Provided records ::
- - - - -

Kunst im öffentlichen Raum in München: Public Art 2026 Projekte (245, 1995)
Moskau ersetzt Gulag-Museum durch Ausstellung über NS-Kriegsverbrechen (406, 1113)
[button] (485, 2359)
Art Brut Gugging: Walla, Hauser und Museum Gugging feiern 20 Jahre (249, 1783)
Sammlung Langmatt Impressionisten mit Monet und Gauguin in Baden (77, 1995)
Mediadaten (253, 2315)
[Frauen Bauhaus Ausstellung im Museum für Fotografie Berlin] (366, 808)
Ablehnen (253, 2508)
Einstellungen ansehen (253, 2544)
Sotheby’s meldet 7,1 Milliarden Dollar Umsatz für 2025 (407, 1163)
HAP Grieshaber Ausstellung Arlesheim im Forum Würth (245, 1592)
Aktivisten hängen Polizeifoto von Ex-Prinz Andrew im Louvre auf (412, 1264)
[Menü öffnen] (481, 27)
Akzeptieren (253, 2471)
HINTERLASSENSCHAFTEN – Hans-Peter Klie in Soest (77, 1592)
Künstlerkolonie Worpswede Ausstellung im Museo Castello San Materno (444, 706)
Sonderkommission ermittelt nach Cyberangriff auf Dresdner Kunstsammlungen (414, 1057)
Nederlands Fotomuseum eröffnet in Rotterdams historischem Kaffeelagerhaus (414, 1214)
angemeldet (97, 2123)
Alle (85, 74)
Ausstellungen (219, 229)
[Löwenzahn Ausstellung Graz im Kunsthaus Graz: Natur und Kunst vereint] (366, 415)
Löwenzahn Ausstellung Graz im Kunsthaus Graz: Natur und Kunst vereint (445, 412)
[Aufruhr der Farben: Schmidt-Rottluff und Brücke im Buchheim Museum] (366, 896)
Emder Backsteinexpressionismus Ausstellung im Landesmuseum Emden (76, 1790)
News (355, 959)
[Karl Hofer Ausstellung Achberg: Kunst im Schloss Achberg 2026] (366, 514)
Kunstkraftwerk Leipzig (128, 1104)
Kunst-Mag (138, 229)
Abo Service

- - - - -

Problem :: Write the entire listing out again, word for word.

Output below ::
Kunst im öffentlichen Raum in München: Public Art 2026 Projekte (245, 1995)
Moskau ersetzt Gulag-Museum durch Ausstellung über NS-Kriegsverbrechen (406, 1113)
[button] (485, 2359)
Art Brut Gugging: Walla, Hauser und Museum Gugging feiern 20 Jahre (249, 1783)
Sammlung Langmatt Impressionisten mit Monet und Gauguin in Baden (77, 1995)
Mediadaten (253, 2315)
[Frauen Bauhaus Ausstellung im Museum für Fotografie Berlin] (366, 808)
Ablehnen (253, 2508)
Einstellungen ansehen (253, 2544)
Sotheby’s meldet 7,1 Milliarden Dollar Umsatz für 2025 (407, 1163)
HAP Grieshaber Ausstellung Arlesheim im Forum Würth (245, 1592)
Aktivisten hängen Polizeifoto von Ex-Prinz Andrew im Louvre auf (412, 1264)
[Menü öffnen] (481, 27)
Akzeptieren (253, 2471)
HINTERLASSENSCHAFTEN – Hans-Peter Klie in Soest (77, 1592)
Künstlerkolonie Worpswede Ausstellung im Museo Castello San Materno (444, 706)
Sonderkommission ermittelt nach Cyberangriff auf Dresdner Kunstsammlungen (414, 1057)
Nederlands Fotomuseum eröffnet in Rotterdams historischem Kaffeelagerhaus (414, 1214)
angemeldet (97, 2123)
Alle (85, 74)
Ausstellungen (219, 229)
[Löwenzahn Ausstellung Graz im Kunsthaus Graz: Natur und Kunst vereint] (366, 415)
Löwenzahn Ausstellung Graz im Kunsthaus Graz: Natur und Kunst vereint (445, 412)
[Aufruhr der Farben: Schmidt-Rottluff und Brücke im Buchheim Museum] (366, 896)
Emder Backsteinexpressionismus Ausstellung im Landesmuseum Emden (76, 1790)
News (355, 959)
[Karl Hofer Ausstellung Achberg: Kunst im Schloss Achberg 2026] (366, 514)
Kunstkraftwerk Leipzig (128, 1104)
Kunst-Mag (138, 229)
Abo Service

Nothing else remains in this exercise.